REQUIRED ACTION:
The reply should hold nothing except the lines from the one with "This screenshot has width=581, height=303." through the end of the entries, duplicated exactly and with no pictures.

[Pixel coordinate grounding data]

·····

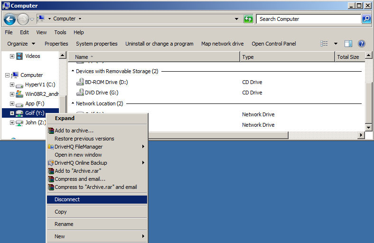The height and width of the screenshot is (243, 374).
Task: Click Map network drive button
Action: pyautogui.click(x=222, y=44)
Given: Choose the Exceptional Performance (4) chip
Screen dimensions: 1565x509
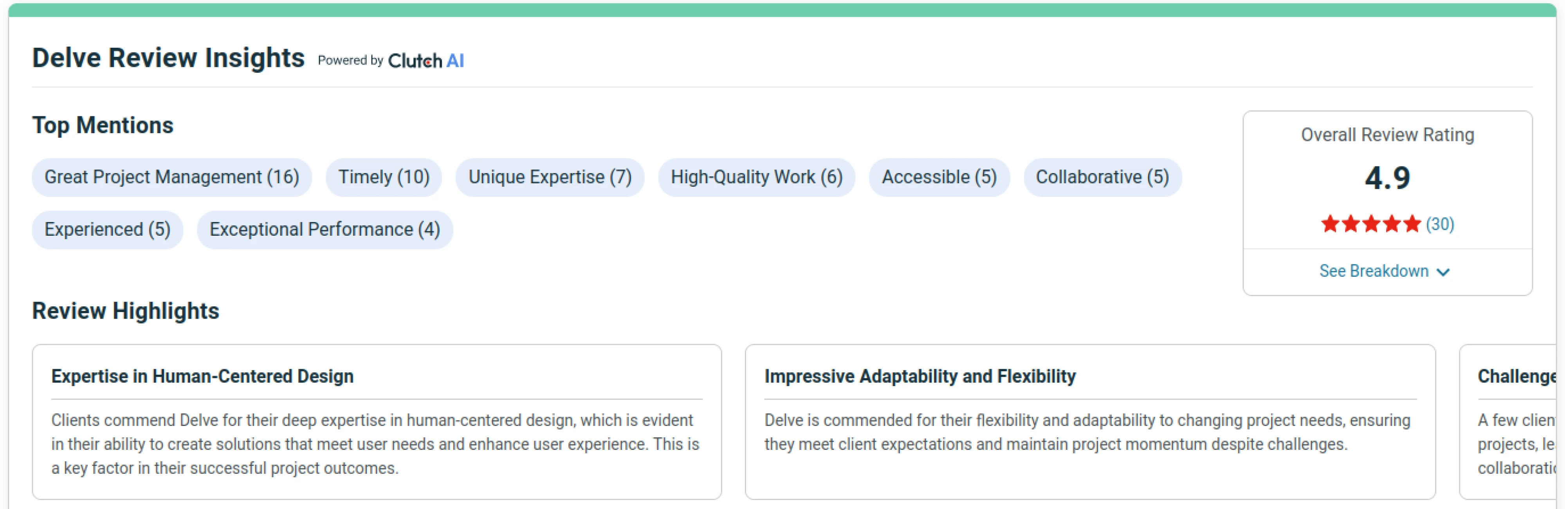Looking at the screenshot, I should tap(325, 230).
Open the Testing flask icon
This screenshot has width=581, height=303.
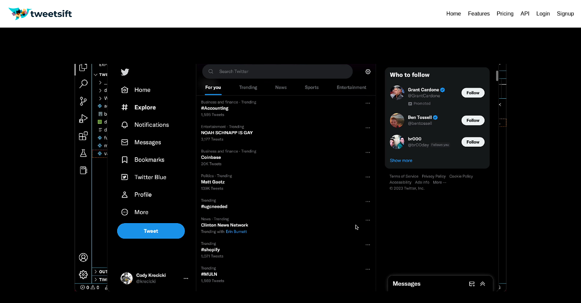tap(83, 153)
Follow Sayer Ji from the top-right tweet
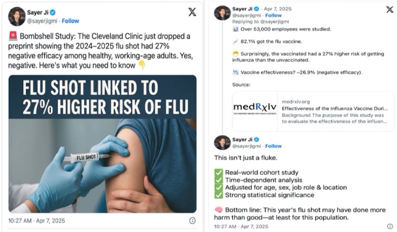This screenshot has width=397, height=232. tap(273, 15)
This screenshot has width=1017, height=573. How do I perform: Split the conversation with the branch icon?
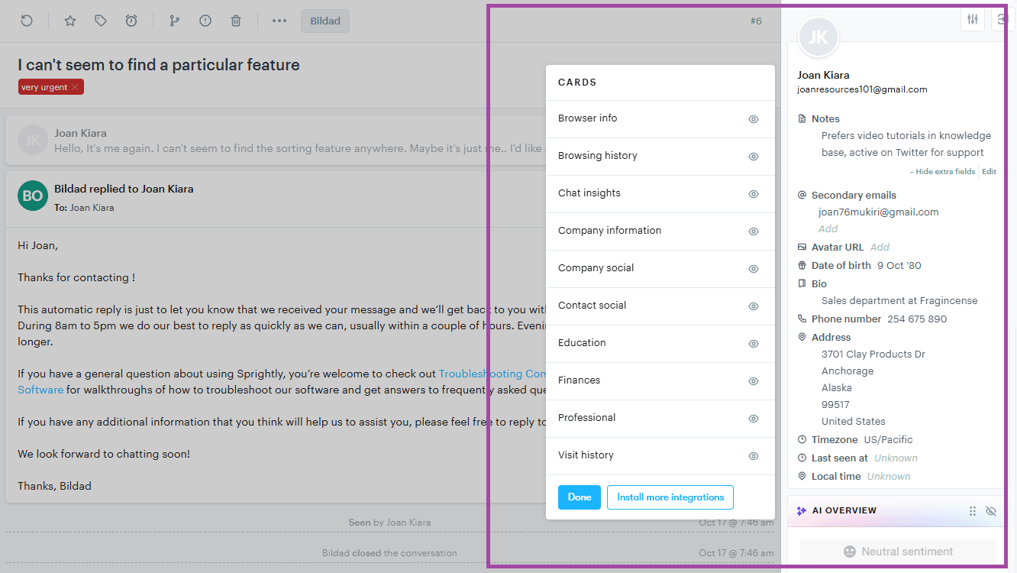pyautogui.click(x=174, y=21)
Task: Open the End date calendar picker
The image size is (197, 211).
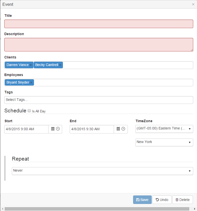Action: click(x=118, y=129)
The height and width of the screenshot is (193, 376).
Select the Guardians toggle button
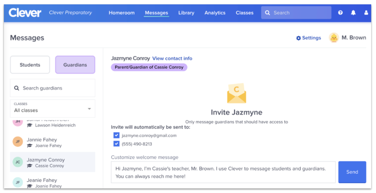[75, 65]
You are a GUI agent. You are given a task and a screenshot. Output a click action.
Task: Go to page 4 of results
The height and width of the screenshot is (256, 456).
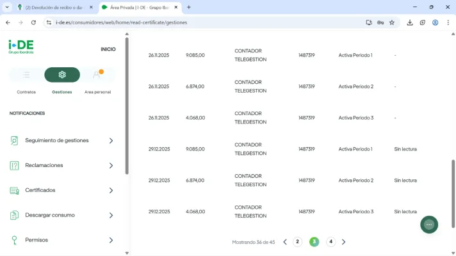point(330,241)
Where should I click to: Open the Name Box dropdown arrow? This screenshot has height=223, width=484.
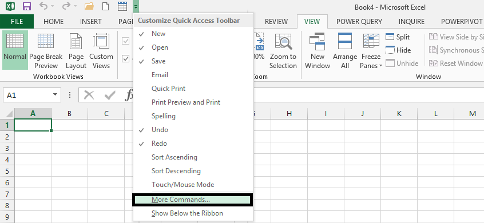click(x=55, y=95)
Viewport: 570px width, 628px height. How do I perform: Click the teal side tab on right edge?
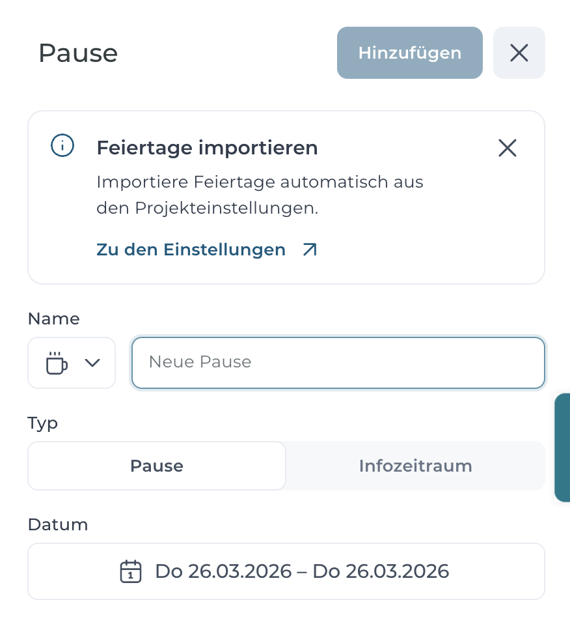click(x=562, y=448)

·····

RESULT OF THE TASK:
This screenshot has width=581, height=303.
tap(83, 153)
Follow Sayer Ji from the top-right tweet
This screenshot has width=397, height=232. tap(273, 15)
This screenshot has width=1017, height=573. How do I perform: Split the conversation with the branch icon?
pyautogui.click(x=174, y=21)
Task: Open the End date calendar picker
The image size is (197, 211).
Action: click(x=118, y=129)
The height and width of the screenshot is (193, 376).
Select the Guardians toggle button
[75, 65]
You are a GUI agent. You are given a task and a screenshot. Output a click action.
Task: Go to page 4 of results
The height and width of the screenshot is (256, 456).
point(330,241)
Where should I click to: Open the Name Box dropdown arrow? This screenshot has height=223, width=484.
click(x=55, y=95)
Viewport: 570px width, 628px height. How do I perform: Click the teal side tab on right edge?
click(x=562, y=448)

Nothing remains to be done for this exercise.